First, identify each of your client's student loans, whether they are fixed or floating rate loans, and their associated rates. Clients can have multiple student loans, each with different rates because they had to apply annually for student loans and might have qualified for multiple loans under different programs in a given year. Identify which loans your client should refinance, and which ones they should not refinance.

Second, identify the refinance interest rates that your client is eligible for. At CommonBond, clients can get an instant quote by answering a few questions, with no impact to their credit rating and no commitment whatsoever. CommonBond also doesn't charge any prepayment or origination fees with student loan refinancing, which is not always the case with other lenders.

Third, consider the type of loan your client should opt for. There are several factors to explore including weighing fixed versus variable rate loans and choosing the loan term that best aligns with clients' other financial goals (many lenders offer 5, 7, 10, 15, and 20-year loan terms).

Fourth, consider what lenders offer with regards to protections, benefits, and customer service. Some lenders, like CommonBond, offer deferment and forbearance plans as well as excellent customer service.

Refinancing Can Be a "Slam Dunk"

It's clear that student loan refinancing can be a great opportunity for financial advisors to share with their clients. The savings it provides gives clients options. By freeing up additional cash, a financial planner can have a clear discussion about how clients should us that cash from saving to investing.
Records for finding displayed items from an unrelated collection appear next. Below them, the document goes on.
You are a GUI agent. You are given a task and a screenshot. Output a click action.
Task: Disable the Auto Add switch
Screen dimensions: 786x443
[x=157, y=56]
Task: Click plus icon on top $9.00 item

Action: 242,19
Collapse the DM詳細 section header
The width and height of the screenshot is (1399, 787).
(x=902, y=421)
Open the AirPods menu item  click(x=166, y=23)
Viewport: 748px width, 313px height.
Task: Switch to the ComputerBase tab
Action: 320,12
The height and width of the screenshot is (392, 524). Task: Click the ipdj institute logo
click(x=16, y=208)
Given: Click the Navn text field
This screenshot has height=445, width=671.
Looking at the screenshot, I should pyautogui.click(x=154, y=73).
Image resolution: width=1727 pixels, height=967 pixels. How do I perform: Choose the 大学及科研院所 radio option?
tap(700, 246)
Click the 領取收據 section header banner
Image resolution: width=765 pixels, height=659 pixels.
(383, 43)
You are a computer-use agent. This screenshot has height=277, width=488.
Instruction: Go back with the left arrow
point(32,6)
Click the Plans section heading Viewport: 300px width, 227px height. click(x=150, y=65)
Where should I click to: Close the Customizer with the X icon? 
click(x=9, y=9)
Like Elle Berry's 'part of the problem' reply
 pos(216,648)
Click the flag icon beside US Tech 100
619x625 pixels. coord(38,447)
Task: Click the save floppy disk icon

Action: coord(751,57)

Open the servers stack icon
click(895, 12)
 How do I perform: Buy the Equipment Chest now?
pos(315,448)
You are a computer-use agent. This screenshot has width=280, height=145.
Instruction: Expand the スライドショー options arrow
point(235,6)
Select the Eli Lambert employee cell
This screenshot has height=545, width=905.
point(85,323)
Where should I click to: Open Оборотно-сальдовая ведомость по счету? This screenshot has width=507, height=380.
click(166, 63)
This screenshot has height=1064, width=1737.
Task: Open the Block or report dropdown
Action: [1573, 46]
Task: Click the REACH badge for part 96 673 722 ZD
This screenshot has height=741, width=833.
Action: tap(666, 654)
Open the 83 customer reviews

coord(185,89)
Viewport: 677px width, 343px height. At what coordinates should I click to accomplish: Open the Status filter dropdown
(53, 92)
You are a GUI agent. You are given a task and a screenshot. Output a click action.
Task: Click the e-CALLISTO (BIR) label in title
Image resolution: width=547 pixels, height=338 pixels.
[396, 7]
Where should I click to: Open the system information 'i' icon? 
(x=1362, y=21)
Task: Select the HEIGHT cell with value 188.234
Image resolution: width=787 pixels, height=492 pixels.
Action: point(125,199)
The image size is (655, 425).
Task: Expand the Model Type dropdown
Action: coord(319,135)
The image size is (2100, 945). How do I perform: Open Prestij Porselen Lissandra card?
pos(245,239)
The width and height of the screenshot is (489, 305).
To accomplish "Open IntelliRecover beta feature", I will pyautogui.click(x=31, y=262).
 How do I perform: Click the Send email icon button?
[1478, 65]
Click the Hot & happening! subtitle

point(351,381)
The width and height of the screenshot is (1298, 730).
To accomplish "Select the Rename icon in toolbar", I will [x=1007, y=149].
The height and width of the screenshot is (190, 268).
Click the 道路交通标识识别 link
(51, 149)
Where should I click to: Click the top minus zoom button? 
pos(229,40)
Douglas A. Boneparth, a financial advisor and the President of Bone Fide Wealth, has found that his knowledge on student loan refinancing has greatly helped his clients. "I've recommended that my clients refinance their student loans to either lower their monthly payments, reduce the term of their loan or a combination of the two," he said. "In many cases, it's a slam dunk and can dramatically improve cash flow and their personal balance sheet."

110-Year Treasury Bond cumulative value is calculated based on an annual return rate of 2.14%. Annual return rate calculated based on daily return rate over last 5 years per the Federal Reserve Bank. Total Bond Market ETF cumulative value is calculated based on an annual return rate of 4.83% and excludes fees and expenses associated with the ETF. Annual return rate represents returns from Vanguard's Total Bond Market ETF since inception in 2007. Total Stock Market ETF cumulative value is calculated based on an annual return rate of 6.19% and excludes fees and expenses associated with the ETF. Annual return rate represents returns from Vanguard's Total Stock Market ETF since inception in 2001.